_Brano da leggere:_
◇ ◇ ◇ ◇ ◇ ◇ ◇

Lucia da dove partiamo?
Direi dal 1993 quando col mio compagno Massimo lasciamo Bari per venire in Trentino alla ricerca di un lavoro. Lo troviamo alle Poste, ma poi quando tutto sembra andare per il meglio come neo assunti veniamo equiparati agli esuberi e ci propongono un incentivo per lasciare il lavoro. Ce ne andiamo e mettiamo le basi per aprire un nostro birrificio, ma a febbraio del 1995 Massimo viene colpito da ictus e resta invalido totale: non mollo perché quello era un nostro progetto e lo doveva diventare lo stesso.
Un birrificio, 5+, che nasce nel momento del boom di quelli artigianali, fra di voi si è creata una rete solidale?

◇ ◇ ◇ ◇ ◇ ◇ ◇

_Record forniti:_
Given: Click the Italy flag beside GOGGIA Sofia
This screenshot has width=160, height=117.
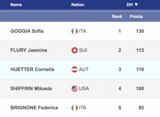Looking at the screenshot, I should pyautogui.click(x=74, y=31).
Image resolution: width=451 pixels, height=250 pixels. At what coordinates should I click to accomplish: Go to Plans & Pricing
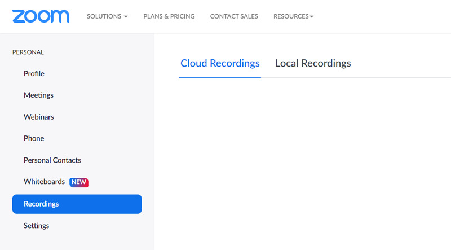169,16
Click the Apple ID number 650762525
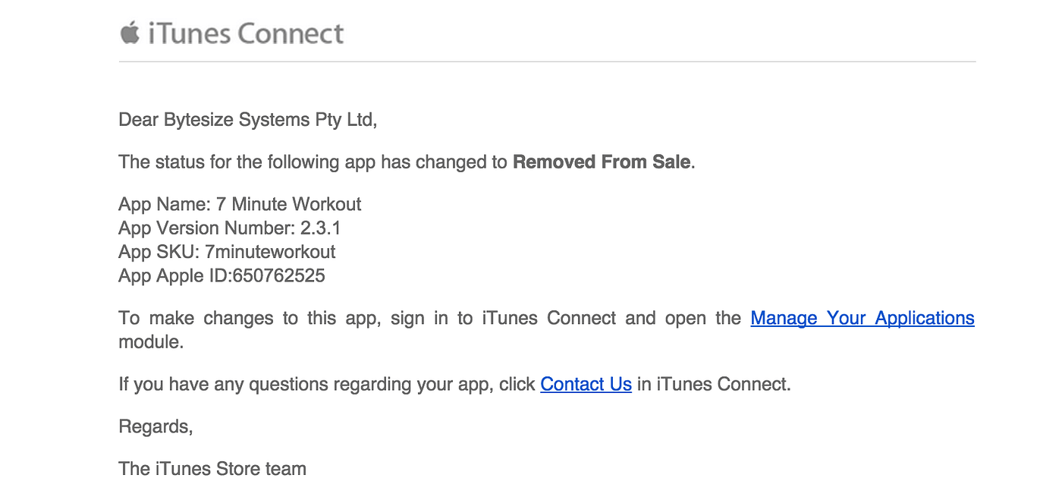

◇ ◇ ◇ ◇ ◇ ◇ ◇

_Esercizi:_
• A. Rispondi a queste domande sul brano:
(i) In che anno Lucia e Massimo lasciano Bari?
(ii) Dove trovano lavoro in Trentino?
(iii) Che cosa succede a Massimo a febbraio del 1995?
• B. Trascrivi dal brano, senza cambiare nulla, la parte che va da "Lucia da dove" fino a "diventare lo stesso." compreso.
Per rispondere basta il brano, senza altre fonti.

_Soluzioni:_
• A.
(i) Nel 1993.
(ii) Alle Poste.
(iii) Viene colpito da ictus e resta invalido totale.

• B.
Lucia da dove partiamo?
Direi dal 1993 quando col mio compagno Massimo lasciamo Bari per venire in Trentino alla ricerca di un lavoro. Lo troviamo alle Poste, ma poi quando tutto sembra andare per il meglio come neo assunti veniamo equiparati agli esuberi e ci propongono un incentivo per lasciare il lavoro. Ce ne andiamo e mettiamo le basi per aprire un nostro birrificio, ma a febbraio del 1995 Massimo viene colpito da ictus e resta invalido totale: non mollo perché quello era un nostro progetto e lo doveva diventare lo stesso.